======== Dataset content

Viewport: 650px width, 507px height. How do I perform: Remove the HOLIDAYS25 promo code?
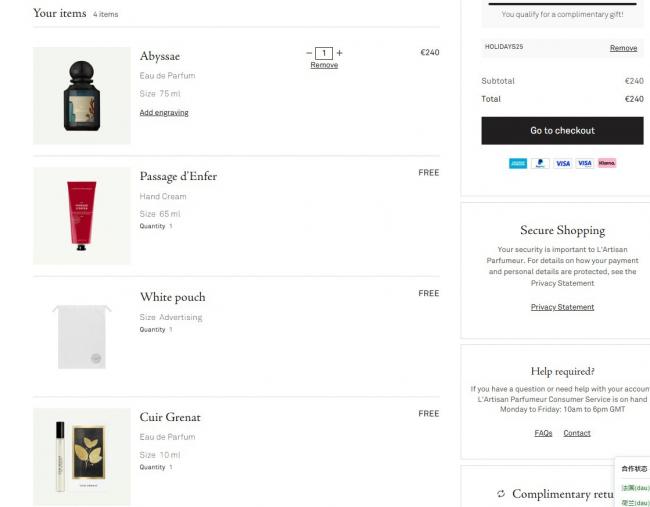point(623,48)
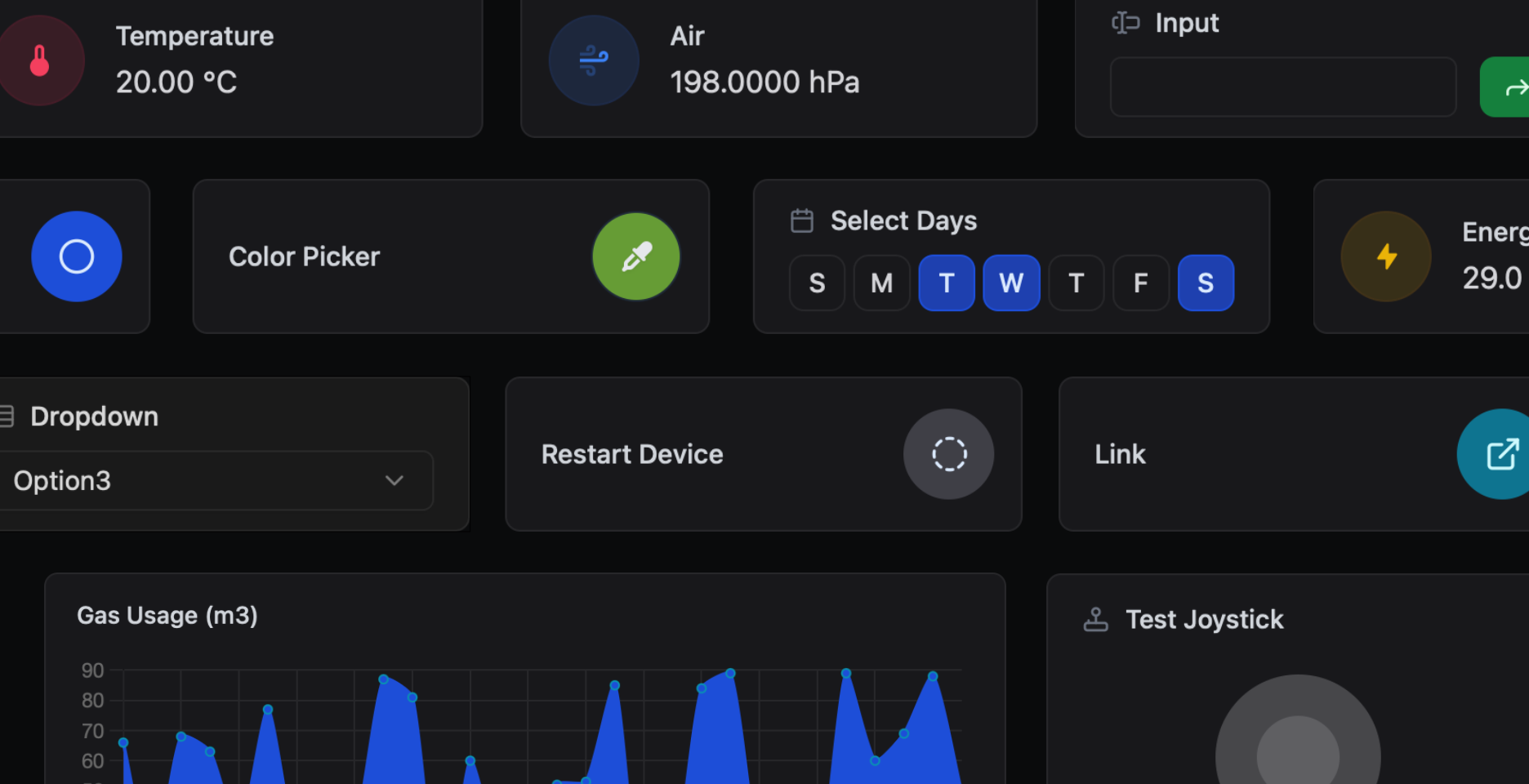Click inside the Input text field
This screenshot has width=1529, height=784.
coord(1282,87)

================

→ **What is being asked**:
The job is to copy all the records precisely while omitting any picture.

→ **Task answer**:
Viewport: 650px width, 507px height. How do I perform: Remove the HOLIDAYS25 promo code?
point(623,48)
Click inside the Input text field
This screenshot has width=1529, height=784.
coord(1282,87)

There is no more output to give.